SHORT TASK:
Swap every "GUI agent" in the material below for "screen navigation agent", leaving everything else unchanged.

(Target position records)
▽

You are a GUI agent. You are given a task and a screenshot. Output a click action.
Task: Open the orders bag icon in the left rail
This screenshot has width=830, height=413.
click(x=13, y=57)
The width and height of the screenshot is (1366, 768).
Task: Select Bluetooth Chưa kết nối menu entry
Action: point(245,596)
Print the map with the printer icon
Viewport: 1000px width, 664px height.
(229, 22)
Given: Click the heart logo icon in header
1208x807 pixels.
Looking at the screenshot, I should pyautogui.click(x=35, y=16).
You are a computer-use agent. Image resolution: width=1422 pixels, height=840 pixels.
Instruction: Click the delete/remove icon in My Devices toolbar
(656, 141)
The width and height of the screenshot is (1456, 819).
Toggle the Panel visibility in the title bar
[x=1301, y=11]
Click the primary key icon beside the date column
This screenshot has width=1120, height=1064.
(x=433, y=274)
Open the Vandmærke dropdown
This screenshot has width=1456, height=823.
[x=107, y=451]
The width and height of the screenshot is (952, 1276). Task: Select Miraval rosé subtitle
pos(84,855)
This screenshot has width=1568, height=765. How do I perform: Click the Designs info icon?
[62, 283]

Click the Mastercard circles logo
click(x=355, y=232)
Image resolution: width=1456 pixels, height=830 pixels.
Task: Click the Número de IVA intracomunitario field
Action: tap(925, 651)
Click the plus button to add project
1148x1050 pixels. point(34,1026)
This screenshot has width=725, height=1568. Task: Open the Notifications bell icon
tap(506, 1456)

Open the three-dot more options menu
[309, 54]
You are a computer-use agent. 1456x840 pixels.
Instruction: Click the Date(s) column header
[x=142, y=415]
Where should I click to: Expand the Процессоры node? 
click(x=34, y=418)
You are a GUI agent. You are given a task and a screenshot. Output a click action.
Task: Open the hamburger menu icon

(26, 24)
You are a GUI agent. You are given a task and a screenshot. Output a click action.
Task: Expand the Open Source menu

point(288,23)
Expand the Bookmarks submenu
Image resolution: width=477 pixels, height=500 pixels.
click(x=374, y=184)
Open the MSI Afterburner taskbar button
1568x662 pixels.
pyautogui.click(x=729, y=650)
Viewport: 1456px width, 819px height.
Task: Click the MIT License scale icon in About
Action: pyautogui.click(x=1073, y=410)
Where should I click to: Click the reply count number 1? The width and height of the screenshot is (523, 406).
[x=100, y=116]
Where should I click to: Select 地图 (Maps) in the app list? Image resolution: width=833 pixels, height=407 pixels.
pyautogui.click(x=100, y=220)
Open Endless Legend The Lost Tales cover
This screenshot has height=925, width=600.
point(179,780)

△

RESPONSE BELOW:
You are a screen navigation agent. You are given a task and a screenshot. Output a click action.
Task: Open the orders bag icon in the left rail
This screenshot has width=830, height=413.
click(x=13, y=57)
The width and height of the screenshot is (1366, 768).
Task: Select Bluetooth Chưa kết nối menu entry
Action: point(245,596)
Print the map with the printer icon
Viewport: 1000px width, 664px height.
(229, 22)
Given: Click the heart logo icon in header
1208x807 pixels.
Looking at the screenshot, I should pyautogui.click(x=35, y=16).
You are a computer-use agent. Image resolution: width=1422 pixels, height=840 pixels.
Instruction: Click the delete/remove icon in My Devices toolbar
(656, 141)
The width and height of the screenshot is (1456, 819).
Toggle the Panel visibility in the title bar
[x=1301, y=11]
Click the primary key icon beside the date column
This screenshot has width=1120, height=1064.
(x=433, y=274)
Open the Vandmærke dropdown
This screenshot has width=1456, height=823.
[x=107, y=451]
The width and height of the screenshot is (952, 1276). Task: Select Miraval rosé subtitle
pos(84,855)
This screenshot has width=1568, height=765. How do I perform: Click the Designs info icon?
[62, 283]

Click the Mastercard circles logo
click(x=355, y=232)
Image resolution: width=1456 pixels, height=830 pixels.
Task: Click the Número de IVA intracomunitario field
Action: tap(925, 651)
Click the plus button to add project
1148x1050 pixels. point(34,1026)
This screenshot has width=725, height=1568. Task: Open the Notifications bell icon
tap(506, 1456)

Open the three-dot more options menu
[309, 54]
You are a computer-use agent. 1456x840 pixels.
Instruction: Click the Date(s) column header
[x=142, y=415]
Where should I click to: Expand the Процессоры node? 
click(x=34, y=418)
You are a screen navigation agent. You are given a task and a screenshot. Output a click action.
Task: Open the hamburger menu icon

(26, 24)
You are a screen navigation agent. You are given a task and a screenshot. Output a click action.
Task: Expand the Open Source menu

point(288,23)
Expand the Bookmarks submenu
Image resolution: width=477 pixels, height=500 pixels.
click(x=374, y=184)
Open the MSI Afterburner taskbar button
1568x662 pixels.
pyautogui.click(x=729, y=650)
Viewport: 1456px width, 819px height.
Task: Click the MIT License scale icon in About
Action: pyautogui.click(x=1073, y=410)
Where should I click to: Click the reply count number 1? The width and height of the screenshot is (523, 406).
[x=100, y=116]
Where should I click to: Select 地图 (Maps) in the app list? Image resolution: width=833 pixels, height=407 pixels.
pyautogui.click(x=100, y=220)
Open Endless Legend The Lost Tales cover
This screenshot has height=925, width=600.
point(179,780)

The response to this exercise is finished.